Dialynette González, a teacher and mother of two, does not feel safe returning to the classroom or leaving her children in the care of others during the pandemic.
SAN JUAN — As an elementary school teacher, Dialynette González knows that it is virtually impossible to keep a safe distance between students, and between students and teachers in a classroom.
González is a special-education teacher in the autism program of Puerto Rico’s Department of Education (DE). She is also the mother of Caleb, a 7-year-old boy who will begin second grade this year, and Caleanys, a 3-month-old baby girl.
WATCH: This Special Education Teacher Doesn’t Feel Safe Enough to Head Back to the Classroom
According to the DE plan, teachers will begin remote training on August 3 for the new digital platform to be used in the coming school year. The training will conclude on August 14.
Classes will begin on August 17. Teachers will give classes online from their school classrooms while students attend the lessons virtually.
The DE plan is for students to return to school in person by September 17, if the pandemic numbers allow for it.
González is concerned about the upcoming school year because she feels insecure about the DE’s safety measures during the pandemic.
The special ed teacher would prefer to teach her online classes from home instead of from the school classroom, as her son will be studying remotely, and she doesn’t feel safe dropping her baby off at a daycare center.
“I’ll need to see if Caleb’s grandmother will take care of him while I’m broadcasting lessons from the school…she will need to know how to study online with him. The other person who could help me is my mom, but she lives in Florida,” González told The Americano.
Taking Caleanys to a daycare is also difficult for the schoolteacher because she is a nursing mom. She needs to make sure that the center knows how to properly and safely handle breast milk.
“I’m not sure that other people are protecting themselves like we are. My husband tells me to remain a year at home while things normalize a bit. But I’m still thinking about it,” she said.
Fear in the Classroom
As a teacher, González foresees a lot of difficulties, especially for her autistic students. She explained that routine is very important for children with this condition, because it gives them security and structure. She also recognizes the importance for these students to be physically present with her, but fears the risks that the pandemic poses for everyone.

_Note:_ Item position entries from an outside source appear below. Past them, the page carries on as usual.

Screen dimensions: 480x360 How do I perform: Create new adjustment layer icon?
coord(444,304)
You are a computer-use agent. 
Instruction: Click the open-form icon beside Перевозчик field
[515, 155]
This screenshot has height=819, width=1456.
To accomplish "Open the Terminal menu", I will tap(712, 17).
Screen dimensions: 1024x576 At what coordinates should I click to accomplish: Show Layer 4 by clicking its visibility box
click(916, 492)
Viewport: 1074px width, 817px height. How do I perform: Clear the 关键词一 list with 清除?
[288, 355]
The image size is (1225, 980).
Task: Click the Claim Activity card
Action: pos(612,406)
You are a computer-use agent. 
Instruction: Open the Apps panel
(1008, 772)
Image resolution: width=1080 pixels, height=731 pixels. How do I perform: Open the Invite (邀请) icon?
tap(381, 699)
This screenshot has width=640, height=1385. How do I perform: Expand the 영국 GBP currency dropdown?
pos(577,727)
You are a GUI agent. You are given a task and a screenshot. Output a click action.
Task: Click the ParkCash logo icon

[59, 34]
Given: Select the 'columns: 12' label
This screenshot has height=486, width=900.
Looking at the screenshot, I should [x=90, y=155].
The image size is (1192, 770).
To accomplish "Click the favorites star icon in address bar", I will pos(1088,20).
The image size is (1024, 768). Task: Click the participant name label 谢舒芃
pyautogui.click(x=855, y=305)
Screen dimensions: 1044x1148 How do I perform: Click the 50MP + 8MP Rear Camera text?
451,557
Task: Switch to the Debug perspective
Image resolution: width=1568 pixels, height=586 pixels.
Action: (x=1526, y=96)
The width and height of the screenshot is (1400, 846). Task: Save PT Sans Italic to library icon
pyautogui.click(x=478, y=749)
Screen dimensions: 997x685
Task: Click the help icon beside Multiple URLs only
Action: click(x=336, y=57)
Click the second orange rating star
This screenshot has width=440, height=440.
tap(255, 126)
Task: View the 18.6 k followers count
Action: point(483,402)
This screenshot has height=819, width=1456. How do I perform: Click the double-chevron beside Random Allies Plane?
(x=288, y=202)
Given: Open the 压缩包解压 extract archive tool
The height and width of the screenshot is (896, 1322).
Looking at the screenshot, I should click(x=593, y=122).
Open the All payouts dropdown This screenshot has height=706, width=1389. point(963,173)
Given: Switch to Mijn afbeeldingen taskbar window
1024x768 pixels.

“It will be very difficult for my students not to have that physical closeness, as well as to follow safety measures, like wearing a mask. When we do outdoor activities, I always asked parents to bring caps to protect the children from the sun, and the kids would insist on not wearing them,” the teacher explained.
González is also concerned that there might not be enough maintenance employees or disinfecting supplies at the school facilities.
“The Department said it will provide supplies, but we haven’t received anything to disinfect classrooms yet. We are supposed to disinfect everything daily,” González said.
Once classes resume in person in September, one of the options considered by DE is to divide classrooms so that there is more distancing between the students and teachers.
“But I thought if anyone got infected, how do I know if it was a student from morning or afternoon classes? How are we going to trace this?” González said.
Difficulties for Many
González is one of 26,000 teachers DE has hired, according to data provided by the agency for the 2019-2020 period. Their monthly salary is $2,355.
Further complicating the remote schooling situation is the fact that 60% of the mothers of public school students are single parents, and 47% of mothers are employed.
The Puerto Rico Teachers Association asked the DE to allow teachers to work remotely.
“The conditions are not right for sending any teacher to any school, especially when there is a COVID-19 positivity percentage at 10% and Task Force doctors are even thinking of recommending a possible lockdown for a few weeks,” said Mercedes Martínez, president of the federation.
On Monday, teachers claimed that the DE asked them to physically show up at their respective school districts. Photos shared on social media showed professionals not social distancing.
As of today, the online teaching system does not have the bandwidth to handle the number of intended users, however the DE claims that the problem has been fixed.